A. Neumaier said:
In the TI, ##\rho## is a beable, since it is uniquely determined by the collection of all q-expectations. It is just not easily macroscopically interpretable, and hence has a subordinate role in the interpretation.
How can ##\rho## (assuming it's what's called the statistical operator in the standard interpretation) be a "beable", if it depends on the picture of time evolution chosen? The same holds for operators representing observables.
What's a physical quantity (not knowing, what precisely "beable" means, I rather refer to standard language) are
$$P(t,a|\rho)=\sum_{\beta} \langle t, a,\beta|\rho(t)|t,a,\beta \rangle,$$
where ##|t,a,\beta## and ##\rho(t)## are the eigenvectors of ##\hat{A}## and ##\rho(t)## the statistical operator, evolving in time according to the chosen picture of time evolution. In the standard minimal interpretation ##P(t,a|\rho)## is the probability for obtaining the value ##a## when measuring the observable ##A## precisely at time ##t##.
Now, before one discuss or even prove anything concerning an interpretation, one must define, what's the meaning of this expression in the interpretation.
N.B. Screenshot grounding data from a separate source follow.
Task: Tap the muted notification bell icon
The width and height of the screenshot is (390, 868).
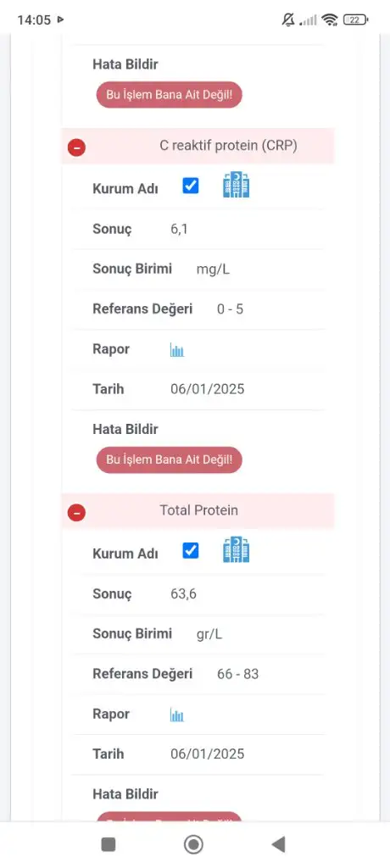Action: click(288, 20)
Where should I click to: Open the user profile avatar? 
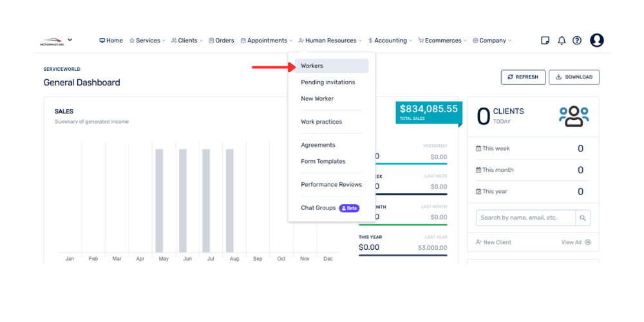click(x=597, y=41)
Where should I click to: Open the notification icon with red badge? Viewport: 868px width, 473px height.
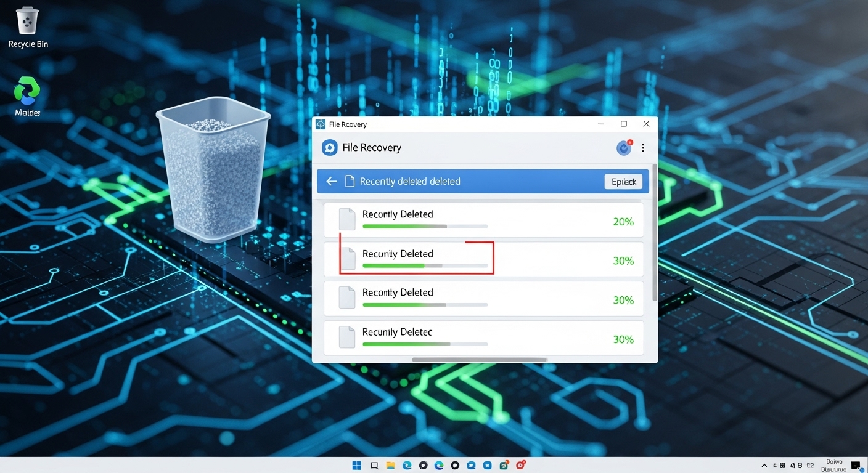point(624,148)
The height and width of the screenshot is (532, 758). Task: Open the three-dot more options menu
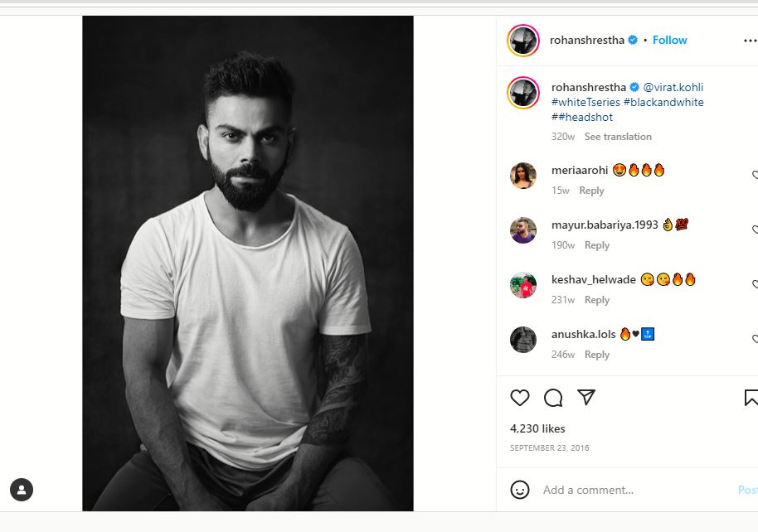click(x=750, y=41)
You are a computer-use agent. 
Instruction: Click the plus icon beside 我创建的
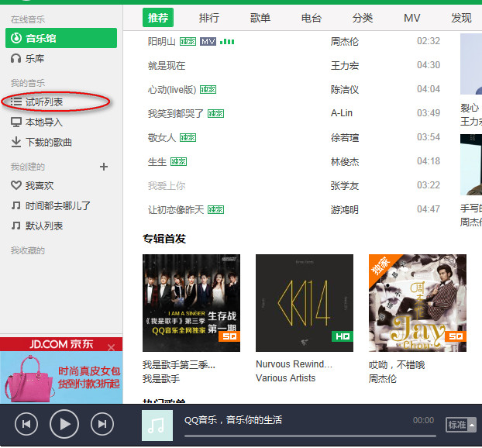104,167
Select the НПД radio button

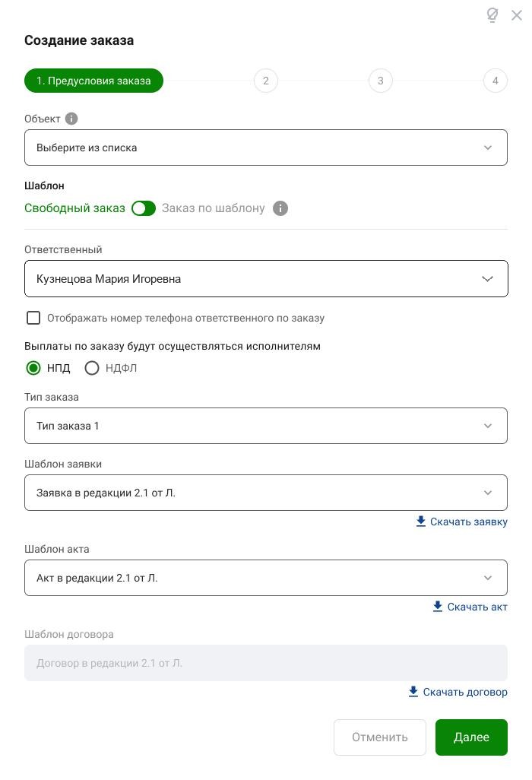point(33,368)
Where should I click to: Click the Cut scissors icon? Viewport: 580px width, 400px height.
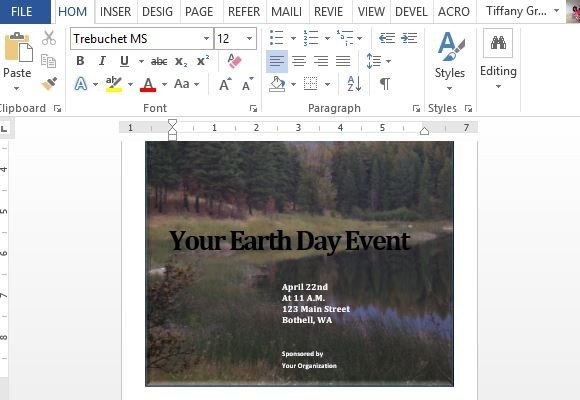pyautogui.click(x=49, y=38)
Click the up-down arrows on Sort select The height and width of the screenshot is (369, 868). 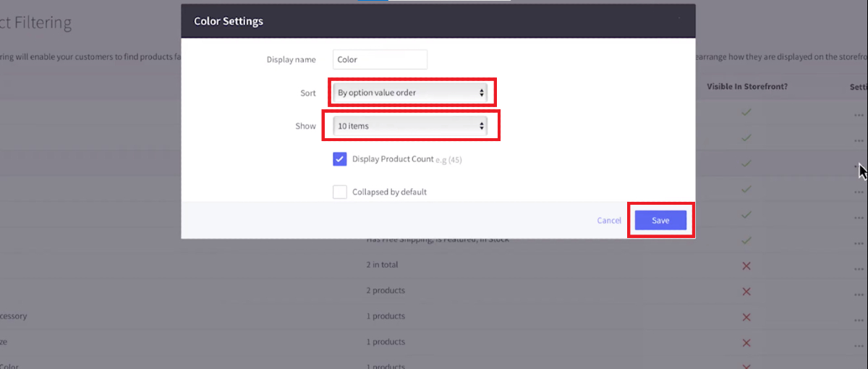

I still didn't get, as what this quantity is interpreted in the thermal interpretation, because you forbid it to be interpreted as probabilities.
Also it doesn't help to discuss about a fiction like the "state of the universe". This is something which is not observable even in principle.
On the other hand, I think it's pretty save to say the universe, on a large space-time scale, is close to local thermal equilibrium, as defined in standard coordinates of the FLRM metric, where the CMBR is in local thermal equilibrium up to tiny fluctuations of the relative order of ##10^{-5}##.